Exercise objective -> Give a verbatim repeat of the lines that run from the line containing "The image size is (1059, 1059)." to the end of the data below.

# # # # #

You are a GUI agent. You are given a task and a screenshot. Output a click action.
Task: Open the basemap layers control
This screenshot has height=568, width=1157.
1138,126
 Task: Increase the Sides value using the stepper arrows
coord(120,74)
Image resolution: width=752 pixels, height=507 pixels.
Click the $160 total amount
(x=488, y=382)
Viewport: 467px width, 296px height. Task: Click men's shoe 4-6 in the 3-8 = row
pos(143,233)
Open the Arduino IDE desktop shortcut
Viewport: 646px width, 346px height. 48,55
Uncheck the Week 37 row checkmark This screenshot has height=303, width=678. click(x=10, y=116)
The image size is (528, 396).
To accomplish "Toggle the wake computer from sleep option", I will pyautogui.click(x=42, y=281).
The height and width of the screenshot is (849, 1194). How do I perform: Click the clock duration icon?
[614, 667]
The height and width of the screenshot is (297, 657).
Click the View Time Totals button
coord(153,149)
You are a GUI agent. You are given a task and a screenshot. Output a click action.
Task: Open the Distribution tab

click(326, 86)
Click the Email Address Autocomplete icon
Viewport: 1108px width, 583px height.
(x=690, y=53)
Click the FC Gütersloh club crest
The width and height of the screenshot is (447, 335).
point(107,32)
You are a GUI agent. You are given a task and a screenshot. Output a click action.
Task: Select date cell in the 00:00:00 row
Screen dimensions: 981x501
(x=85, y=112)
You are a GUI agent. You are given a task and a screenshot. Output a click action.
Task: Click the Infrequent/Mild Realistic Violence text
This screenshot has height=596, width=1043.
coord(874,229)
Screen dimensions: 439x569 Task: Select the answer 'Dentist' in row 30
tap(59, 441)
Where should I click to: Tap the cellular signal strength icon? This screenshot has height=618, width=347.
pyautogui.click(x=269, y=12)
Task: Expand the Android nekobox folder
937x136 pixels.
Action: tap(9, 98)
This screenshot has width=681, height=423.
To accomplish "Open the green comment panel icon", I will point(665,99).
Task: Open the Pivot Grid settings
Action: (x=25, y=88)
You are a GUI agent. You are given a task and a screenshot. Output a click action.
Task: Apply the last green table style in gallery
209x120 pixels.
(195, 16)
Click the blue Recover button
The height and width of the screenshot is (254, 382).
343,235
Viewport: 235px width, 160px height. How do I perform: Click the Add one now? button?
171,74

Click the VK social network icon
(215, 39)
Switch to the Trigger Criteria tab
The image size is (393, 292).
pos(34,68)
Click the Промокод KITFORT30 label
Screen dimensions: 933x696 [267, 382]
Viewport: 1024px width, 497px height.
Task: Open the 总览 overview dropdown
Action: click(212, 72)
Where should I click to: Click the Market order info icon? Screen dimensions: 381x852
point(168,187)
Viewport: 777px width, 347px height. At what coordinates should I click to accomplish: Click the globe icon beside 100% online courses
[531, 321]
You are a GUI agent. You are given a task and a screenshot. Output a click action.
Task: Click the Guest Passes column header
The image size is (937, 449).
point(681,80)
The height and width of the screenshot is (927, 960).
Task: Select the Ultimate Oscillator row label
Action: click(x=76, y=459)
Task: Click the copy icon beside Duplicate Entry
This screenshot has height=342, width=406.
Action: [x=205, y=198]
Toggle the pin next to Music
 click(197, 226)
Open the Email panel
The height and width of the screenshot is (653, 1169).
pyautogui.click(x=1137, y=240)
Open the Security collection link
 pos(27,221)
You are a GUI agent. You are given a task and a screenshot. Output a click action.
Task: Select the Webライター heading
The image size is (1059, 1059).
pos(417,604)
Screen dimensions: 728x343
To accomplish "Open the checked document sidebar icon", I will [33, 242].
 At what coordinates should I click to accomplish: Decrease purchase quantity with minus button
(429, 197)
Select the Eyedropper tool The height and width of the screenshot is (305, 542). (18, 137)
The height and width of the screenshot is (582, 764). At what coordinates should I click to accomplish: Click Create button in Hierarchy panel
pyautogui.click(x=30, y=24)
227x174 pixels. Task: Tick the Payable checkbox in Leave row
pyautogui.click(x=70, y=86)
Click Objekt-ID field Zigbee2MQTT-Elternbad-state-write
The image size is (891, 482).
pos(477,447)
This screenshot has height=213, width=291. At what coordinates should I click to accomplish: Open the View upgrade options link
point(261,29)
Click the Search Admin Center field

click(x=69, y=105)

# # # # #

Problem solution ->
The image size is (1059, 1059).
pos(417,604)
Screen dimensions: 728x343
To accomplish "Open the checked document sidebar icon", I will [33, 242].
 At what coordinates should I click to accomplish: Decrease purchase quantity with minus button
(429, 197)
Select the Eyedropper tool The height and width of the screenshot is (305, 542). (18, 137)
The height and width of the screenshot is (582, 764). At what coordinates should I click to accomplish: Click Create button in Hierarchy panel
pyautogui.click(x=30, y=24)
227x174 pixels. Task: Tick the Payable checkbox in Leave row
pyautogui.click(x=70, y=86)
Click Objekt-ID field Zigbee2MQTT-Elternbad-state-write
The image size is (891, 482).
pos(477,447)
This screenshot has height=213, width=291. At what coordinates should I click to accomplish: Open the View upgrade options link
point(261,29)
Click the Search Admin Center field

click(x=69, y=105)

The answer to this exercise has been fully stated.